Hide these abuses that we can not see…

The year 2018 is off to a very bad start for supporters of euthanasia as new disturbing cases have surfaced in Belgium and the Netherlands, where euthanasia has been legal for several years.

So far, apart from a recent exception, the oversight committees in both of these countries have always been able to classify controversial cases without following them up, hoping surely that time would erase from collective memory these grey areas that smear the aura of euthanasia.

This time, however, the violations of the law were so intense that they lead to the resignation of two experts who wanted to make public their objection (and their disgust) at the impunity that reigns when it comes to euthanasia or assisted suicide.

First of all, in Belgium, a specialist physician and member of the Belgian committee, though pro-euthanasia, submitted his resignation after the commission refused to transfer to court the case of a patent suffering from dementia and Parkinson’s disease who was euthanized at the simple request of her family, without ever having requested it herself, and whose opinion was not even considered in the matter.

Then, in the Netherlands, a renowned ethicist submitted her resignation to the oversight committee, saying that she could “no longer accept without objection the fact that [the commission] approves euthanasia for demented people [despite the fact that] it is most often the families who insist on the euthanasia of their family members.”

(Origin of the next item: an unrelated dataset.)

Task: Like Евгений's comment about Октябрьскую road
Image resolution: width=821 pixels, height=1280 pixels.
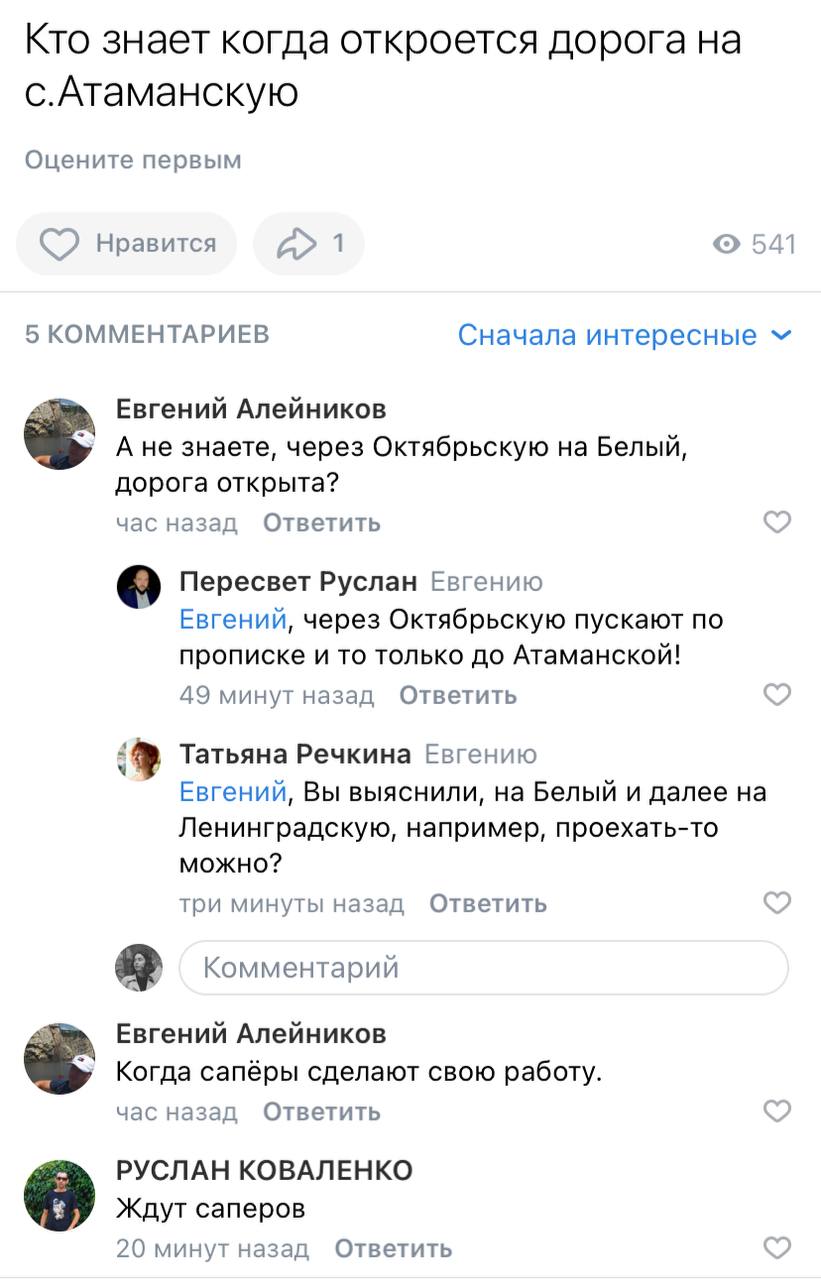Action: (777, 522)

These dramatic cases – and the ease with which the culpable physicians were absolved of their fault – are reminiscent of the situation that already prevails here in Quebec. In fact, during the first two years of the law that legalised euthanasia by the nickname of “medical aid in dying”, our oversight commission has already registered 52 cases of abuse. Yet these violations have remained unaddressed as the Collège des médecins, despite being tasked with sanctioning them, has classified them all as administrative errors.

Faced with so many scandals swept under the rug, we cannot help but wonder whether Dr. Willem Lemmens, philosophy professor at Anvers University, was right when he said that “a small group of fanatic physicians and nurses (…) take the rest of the medical world hostage,” and that all these cases of abuse are confirming “the unhealthy sacralization of euthanasia” in our societies.

Moreover, Belgium has given us a tangible example of the long-term consequences of such a “social vision.” As a result, an increasing number of people are quitting their palliative care units because they are in the process of transforming into “houses of euthanasia.”

Unfortunately, instead of perceiving these features as harbingers of disaster, societies steeped in euthanasia – such as ours now – are only talking of accessibility and expansion of criteria, such as the most recent testimony (again) from the Netherlands, where Dutch “experts” are now advocating euthanasia of children (with or without their consent)!